- Theatrical release poster
- French: L'Accident de piano
- Directed by: Quentin Dupieux
- Written by: Quentin Dupieux
- Produced by: Hugo Sélignac
- Starring: Adèle Exarchopoulos; Jérôme Commandeur; Sandrine Kiberlain; Karim Leklou;
- Cinematography: Quentin Dupieux
- Edited by: Quentin Dupieux
- Music by: Mr Oizo
- Production companies: Chi-Fou-Mi Productions; Arte France Cinéma; Auvergne-Rhône-Alpes Cinéma;
- Distributed by: Diaphana Distribution
- Release date: 2 July 2025;
- Running time: 88 minutes
- Country: France
- Language: French
- Box office: $2.7 million

= The Piano Accident =

2025 film by Quentin Dupieux

The Piano Accident (L'Accident de piano) is a 2025 French absurdist comedy film written, directed, shot and edited by Quentin Dupieux. Adèle Exarchopoulos stars in the lead role, with a supporting cast of Jérôme Commandeur, Sandrine Kiberlain and Karim Leklou.

==Plot==
Social media sensation Magalie, who is known for posting shocking content, suffers a serious accident during the filming of one of her videos. She retreats to the mountains where she is accompanied by her assistant. Her peace there is interrupted when a journalist begins blackmailing her.

==Cast==
- Adèle Exarchopoulos as Magalie Moreau
- Jérôme Commandeur as Patrick Balandras
- Sandrine Kiberlain as Simone Herzog
- Karim Leklou as Roméo

==Production==
The project was first announced as L'Avant-dernière séance in July 2024 through a casting call, which revealed the film would star Adèle Exarchopoulos and would begin shooting in 2025. Exarchopoulos previously collaborated with Dupieux on his films Mandibles (2020) and Smoking Causes Coughing (2022). The film was produced by Hugo Sélignac at Chi-Fou-Mi Productions.

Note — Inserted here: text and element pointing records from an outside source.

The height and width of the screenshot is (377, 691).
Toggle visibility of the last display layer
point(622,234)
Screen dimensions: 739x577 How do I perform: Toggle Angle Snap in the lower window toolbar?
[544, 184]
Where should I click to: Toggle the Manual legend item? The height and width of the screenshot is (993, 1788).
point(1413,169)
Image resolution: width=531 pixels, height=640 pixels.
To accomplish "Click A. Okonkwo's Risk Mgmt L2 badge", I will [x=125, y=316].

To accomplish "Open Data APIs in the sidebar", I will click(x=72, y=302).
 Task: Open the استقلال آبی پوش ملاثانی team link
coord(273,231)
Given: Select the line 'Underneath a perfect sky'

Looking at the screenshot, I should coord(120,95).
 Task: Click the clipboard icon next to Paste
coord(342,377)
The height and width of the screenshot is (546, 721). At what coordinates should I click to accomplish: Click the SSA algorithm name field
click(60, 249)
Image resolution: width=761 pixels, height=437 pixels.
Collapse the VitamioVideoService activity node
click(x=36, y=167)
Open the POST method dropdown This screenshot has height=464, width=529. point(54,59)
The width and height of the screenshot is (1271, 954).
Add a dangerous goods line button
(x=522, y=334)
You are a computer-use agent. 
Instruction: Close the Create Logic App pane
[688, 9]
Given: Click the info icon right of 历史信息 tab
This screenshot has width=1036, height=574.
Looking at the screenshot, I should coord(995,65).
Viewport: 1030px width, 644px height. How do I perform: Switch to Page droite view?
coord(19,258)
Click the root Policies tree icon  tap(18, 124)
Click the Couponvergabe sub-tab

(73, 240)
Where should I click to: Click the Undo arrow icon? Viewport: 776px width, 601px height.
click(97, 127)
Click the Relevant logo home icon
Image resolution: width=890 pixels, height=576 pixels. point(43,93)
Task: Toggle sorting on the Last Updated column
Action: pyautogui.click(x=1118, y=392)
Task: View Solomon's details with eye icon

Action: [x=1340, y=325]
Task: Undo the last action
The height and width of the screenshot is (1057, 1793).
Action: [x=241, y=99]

Pincipal photography was projected to begin on 13 January 2025 in the Haute-Savoie department and last until 13 February, according to the website of the Auvergne-Rhône-Alpes region. Locations included Megève and its surroundings (Altiport, Chalet La Mona, La Livraz Nordic ski area), Combloux (Hotel Au Coeur des Près) and Sallanches (Gymnase de Cayenne). Shooting was also set to take place in February 2025 in the Var department, near Toulon and La Londe-les-Maures, according to a casting call published on 6 December 2024.

==Release==
The film was previewed at the Cinéma Star Saint-Exupéry and UGC Ciné Cité Strasbourg on 16 June 2025. It was theatrically released in France by Diaphana Distribution on 2 July 2025. International sales are handled by the Paris-based company Lucky Number, which presented the film at the Marché du Film in Cannes to be acquired by distributors around the world.

The film competed in the Progressive Cinema Competition section of the 20th Rome Film Festival in October 2025.